### Text excerpt
Birkett ignored the judge’s consternation and continued to question Wallis.
“Did the finding of the note cause you considerable distress?”
“It did.”
“Did you complain to your husband at that time?”
“No, I thought I better not, in the hope conditions would improve.”
“Did they improve?”
“I’m afraid they did not.”
This note remains a great mystery, for it was never entered into evidence. It is possible it was a note from Mary Kirk Raffray, although, at the time, it seems unlikely that she and Ernest had begun their liaison.
Wallis then testified that she had received another letter, addressed to her but intended for her husband, a letter thanking Ernest in a warm, loving way for a gift of some roses. After this, she had sought counsel and hired detectives. Birkett then submitted a letter she had written afterward to her husband:
Dear Ernest:
I have just learned that while you have been away, instead of being on business, as you have led me to believe, you have been staying at the Hotel Bray with a lady. I am sure you realize this is conduct which I cannot possibly overlook and must insist you do not continue to live here with me. This only confirms the suspicions I have had for a long time. I am therefore instructing my solicitors to take proceedings for divorce.
 
With this letter, Wallis finished her time on the witness stand and quietly slipped back into her seat alongside Birkett and Frampton.
Birkett next called two employees who worked at the Hotel de Paris in Bray. Each testified that on July 28, 1936 they had served breakfast in bed to a man they identified as Ernest Simpson and a woman called Buttercup Kennedy—almost certainly Mary Kirk.
With this, the plaintiff’s case was over. No one questioned precisely how Wallis had managed to ascertain her need for a detective on the same day that Ernest would conveniently commit a public act of adultery. Hawke seemed suspicious. For several minutes, he said nothing. Finally, he began to question Birkett about the incident at the Hotel de Paris.

### Data extract
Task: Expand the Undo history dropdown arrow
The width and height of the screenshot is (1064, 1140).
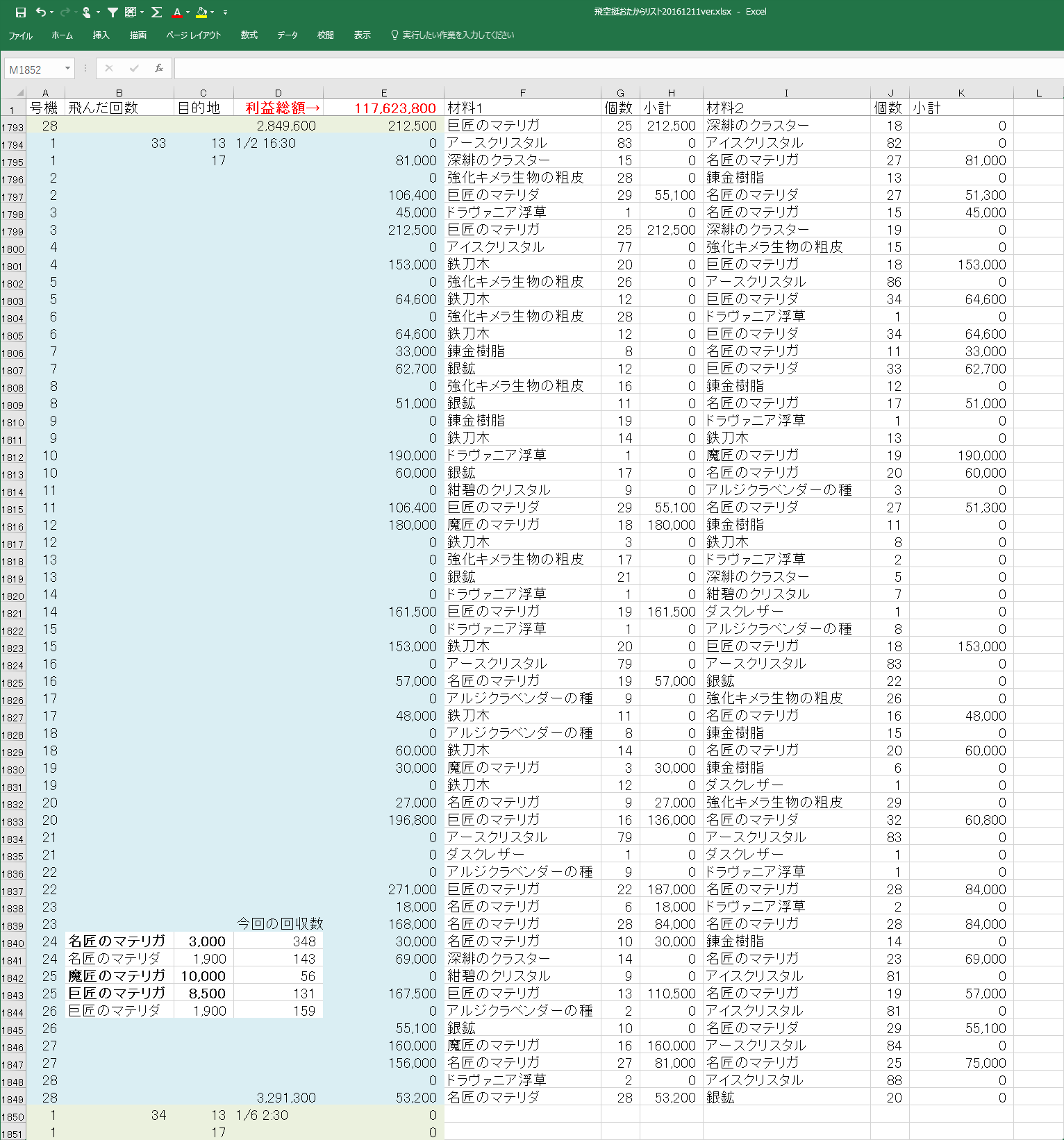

### To do
Write out the passage of the divorce-trial text from "With this letter, Wallis" up to and including "certainly Mary Kirk.".

### Written response
With this letter, Wallis finished her time on the witness stand and quietly slipped back into her seat alongside Birkett and Frampton.
Birkett next called two employees who worked at the Hotel de Paris in Bray. Each testified that on July 28, 1936 they had served breakfast in bed to a man they identified as Ernest Simpson and a woman called Buttercup Kennedy—almost certainly Mary Kirk.